Uma abordagem mais séria
Sem racionalidade e uma abordagem séria que permita equacionar o problema e definir estratégias de acesso à habitação – de forma sustentável para várias gerações e não apenas para o dia de hoje –, continuaremos a fingir que temos soluções, mas impossíveis de alcançar. A oferta de habitação para arrendamento resulta mais da confiança e da avaliação de risco do que da ausência de capacidade para investir, e os decisores políticos deveriam saber que esta simples perceção é essencial para a resolução do problema. Nunca como atualmente os depósitos a prazo tiveram taxas tão baixas, praticamente nulas, e as outras alternativas financeiras para aplicação das poupanças continuam a levantar dúvidas depois do que aconteceu nos últimos anos. Este contexto e o elevado nível de liquidez são condições excecionais para se aumentar de forma muito significativa o investimento em habitação para arrendamento. Mas o discurso político e as intervenções das associações de inquilinos continuam em sentido contrário e com uma agenda mediática que atribui aos senhorios e proprietários a responsabilidade por terem que oferecer habitações às famílias, com rendas baixas, protegendo inquilinos com mais de 65 anos. O dever de proteger as famílias com menos rendimentos ou com mais idade é uma obrigação do modelo social que construímos, e que tem sido um dos maiores avanços civilizacionais da Europa face ao resto do mundo. Mas não pode atribuir aos senhorios o que compete ao Estado, com a agravante de provocar outro tipo de injustiças, pois há muitos inquilinos que, tendo mais de 65 anos, não têm necessidade de proteção social, porque têm rendimentos e património próprio suficientes para não constituírem um ónus sobre os seus senhorios, muitos com menores rendimentos.

(Entradas de posição de itens)

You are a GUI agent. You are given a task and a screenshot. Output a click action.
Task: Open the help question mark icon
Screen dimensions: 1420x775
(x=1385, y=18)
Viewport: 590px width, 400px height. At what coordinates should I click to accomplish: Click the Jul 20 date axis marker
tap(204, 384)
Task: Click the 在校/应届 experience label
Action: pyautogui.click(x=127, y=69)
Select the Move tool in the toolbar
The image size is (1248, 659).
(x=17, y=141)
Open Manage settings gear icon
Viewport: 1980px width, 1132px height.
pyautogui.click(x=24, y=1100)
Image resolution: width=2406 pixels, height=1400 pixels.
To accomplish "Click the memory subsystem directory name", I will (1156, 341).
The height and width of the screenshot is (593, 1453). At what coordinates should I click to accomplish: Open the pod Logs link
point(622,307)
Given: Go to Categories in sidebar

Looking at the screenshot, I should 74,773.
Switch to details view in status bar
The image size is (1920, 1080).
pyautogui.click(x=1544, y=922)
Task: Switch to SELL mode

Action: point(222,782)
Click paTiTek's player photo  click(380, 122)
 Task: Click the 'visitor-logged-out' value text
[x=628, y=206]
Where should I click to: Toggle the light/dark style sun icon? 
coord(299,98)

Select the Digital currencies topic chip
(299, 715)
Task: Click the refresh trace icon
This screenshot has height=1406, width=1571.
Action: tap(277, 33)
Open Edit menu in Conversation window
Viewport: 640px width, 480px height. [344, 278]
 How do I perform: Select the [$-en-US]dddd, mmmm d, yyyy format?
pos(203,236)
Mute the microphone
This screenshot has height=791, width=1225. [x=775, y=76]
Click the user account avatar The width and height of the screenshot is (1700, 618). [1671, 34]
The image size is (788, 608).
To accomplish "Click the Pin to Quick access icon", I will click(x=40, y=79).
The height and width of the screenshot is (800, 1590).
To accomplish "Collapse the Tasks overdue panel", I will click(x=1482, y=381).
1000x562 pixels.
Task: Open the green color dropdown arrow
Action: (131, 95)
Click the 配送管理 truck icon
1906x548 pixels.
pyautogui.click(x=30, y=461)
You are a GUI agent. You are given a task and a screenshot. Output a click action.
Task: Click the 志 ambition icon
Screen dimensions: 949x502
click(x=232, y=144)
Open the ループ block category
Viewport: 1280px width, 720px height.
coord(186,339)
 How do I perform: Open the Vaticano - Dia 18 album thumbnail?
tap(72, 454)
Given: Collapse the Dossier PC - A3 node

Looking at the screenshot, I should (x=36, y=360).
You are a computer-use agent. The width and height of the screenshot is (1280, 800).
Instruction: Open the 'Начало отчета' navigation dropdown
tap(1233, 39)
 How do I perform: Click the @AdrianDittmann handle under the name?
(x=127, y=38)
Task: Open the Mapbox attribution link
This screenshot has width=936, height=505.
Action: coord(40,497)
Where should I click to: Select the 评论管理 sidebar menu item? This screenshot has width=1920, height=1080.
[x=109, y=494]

_Tarefas escritas_
[a] Segundo o artigo, porque é que o contexto atual oferece condições excecionais para aumentar o investimento em habitação para arrendamento? Responda em uma a três frases.
[b] Copie sem alterações a parte dos registos que vai do início até à linha que contém "Click paTiTek's player", com ambas as extremidades incluídas.
Os registos não têm qualquer relação com o artigo.

_Respostas_
[a] Porque os depósitos a prazo têm taxas praticamente nulas e as outras alternativas financeiras para aplicar as poupanças continuam a levantar dúvidas depois do que aconteceu nos últimos anos. A isto junta-se o elevado nível de liquidez.

[b]
You are a GUI agent. You are given a task and a screenshot. Output a click action.
Task: Open the help question mark icon
Screen dimensions: 1420x775
(x=1385, y=18)
Viewport: 590px width, 400px height. At what coordinates should I click to accomplish: Click the Jul 20 date axis marker
tap(204, 384)
Task: Click the 在校/应届 experience label
Action: pyautogui.click(x=127, y=69)
Select the Move tool in the toolbar
The image size is (1248, 659).
(x=17, y=141)
Open Manage settings gear icon
Viewport: 1980px width, 1132px height.
pyautogui.click(x=24, y=1100)
Image resolution: width=2406 pixels, height=1400 pixels.
To accomplish "Click the memory subsystem directory name", I will (1156, 341).
The height and width of the screenshot is (593, 1453). At what coordinates should I click to accomplish: Open the pod Logs link
point(622,307)
Given: Go to Categories in sidebar

Looking at the screenshot, I should 74,773.
Switch to details view in status bar
The image size is (1920, 1080).
pyautogui.click(x=1544, y=922)
Task: Switch to SELL mode

Action: point(222,782)
Click paTiTek's player photo  click(380, 122)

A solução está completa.